2016-12-19 09:43 AM
I have several clusters configured with multiplie interfaces and vlans. The management ports sits on a private IP space that cannot be routed to send out AutoSupports to "support.netapp.com" that lives a vlan. I have a CIFS SVM that has an interface on the vlan hosting CIFS traffic. I also have two intercluster LIFs on another seperate vlan (we will call this replication vlan). The network infrastrucure allows for traffic on the replication vlan to be routed outside the enterprise. My question is, how do I setup cDOT to use this replication vlan to send out autosupport information to NetApp? I have tried adding a static route to 188.8.131.52 (support.netapp.com) but that interface cannot ping that address. I may have an issue with internal routing I need to resolve with our network team, but is that the proper way to do that? Can that traffic be sent out an intercluster LIF?
Any help on this would be great. This will be used on 8.3.X and 9.X versions of cDOT.
2016-12-19 07:47 PM
By default, the Node management LIF, which lives on e0M, which can't do VLANs, is the LIF used for sending ASUP.
Just adding the route will only work if it's done properly, and if your network enables outbound NAT/PAT for the IPs of the storage.

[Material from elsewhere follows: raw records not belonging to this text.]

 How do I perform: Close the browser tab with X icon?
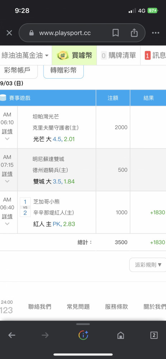(9, 33)
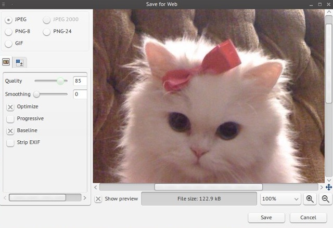Select the PNG-8 format option
Viewport: 333px width, 228px height.
point(9,32)
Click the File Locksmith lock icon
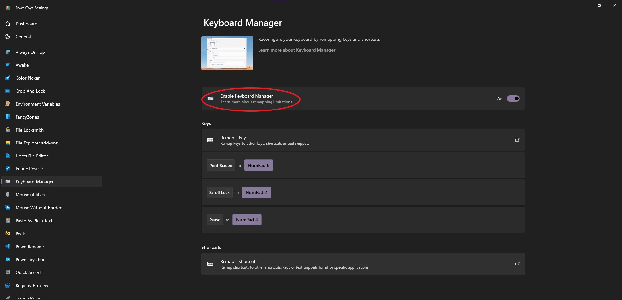The image size is (622, 300). (x=8, y=130)
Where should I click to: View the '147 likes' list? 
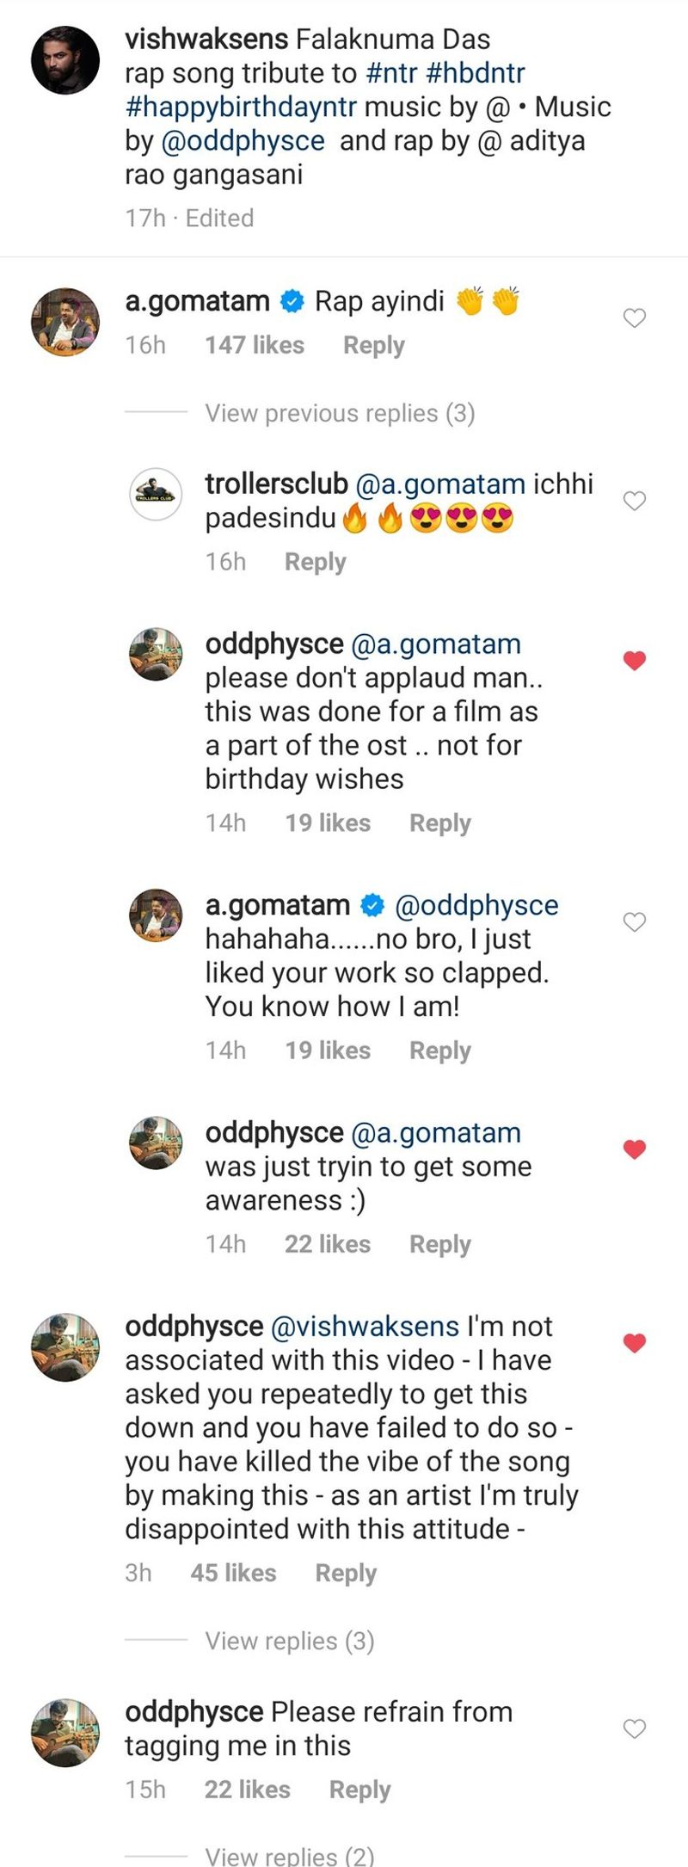tap(255, 345)
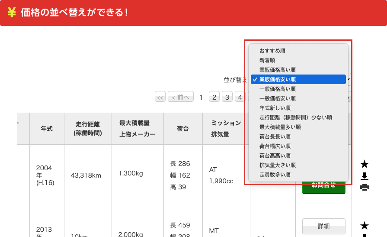Viewport: 387px width, 237px height.
Task: Choose 一般価格安い順 sort option
Action: (277, 98)
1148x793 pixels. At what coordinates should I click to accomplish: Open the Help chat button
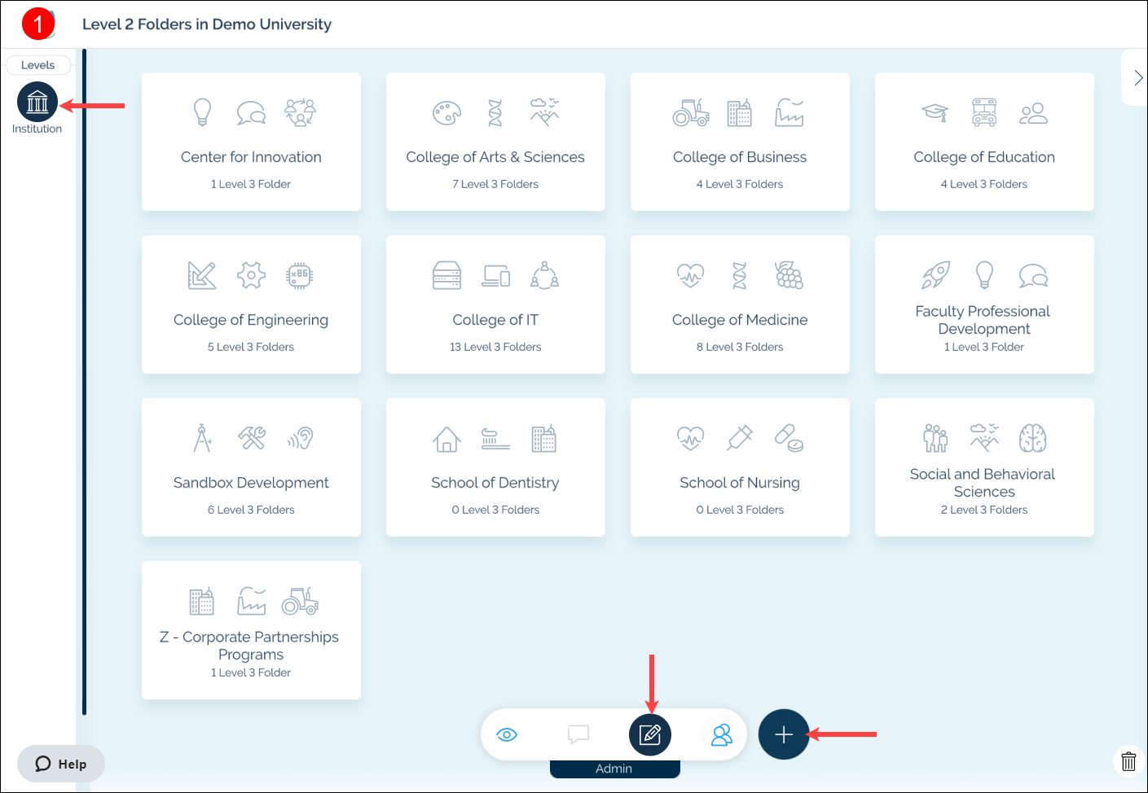pos(61,764)
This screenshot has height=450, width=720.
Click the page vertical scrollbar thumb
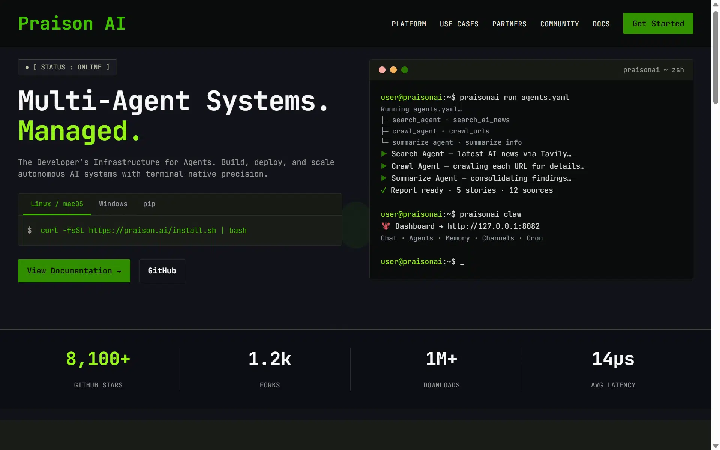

It sounds like they don't, so no, this wouldn't work.
Easiest option is to setup the NetApp system to send ASUP by a proxy server on your network, or change transport method to SMTP.
However, if you are in a situation where you can test, last time I tried, you could create LIFs of type node-mgmt on a different VLAN (and therefore not on e0M, and therefore routable) for each node. However, this is a non-standard configuration, and may break during upgrades.
2016-12-20 06:04 AM
If I am following what you are saying, if I changed the transport type to SMTP, it will use the same interface that is configured for sending internal email alerts? It will fforward the information to the mail relay, which in turn will send it out to support.netapp.com? What ports and protoocols are used to go from the mail relay to support.netapp.com at that point?
I am just trying to understand the flow because I need to be able to request very specific ports and protocols from source to destination and I am not quite sure which source and destinations I should be using.
2016-12-20 09:48 PM
Yes, if you move to SMTP, it will send emails to NetApp via the same mail relay used to alert you.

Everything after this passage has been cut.